• [To do] The answer must be every line below that contains the string "Given".

• [Material provided]
=====
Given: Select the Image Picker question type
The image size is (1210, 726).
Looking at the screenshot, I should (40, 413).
=====
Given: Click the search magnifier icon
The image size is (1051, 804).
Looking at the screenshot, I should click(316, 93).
=====
• [Reply]
Given: Select the Image Picker question type
Given: Click the search magnifier icon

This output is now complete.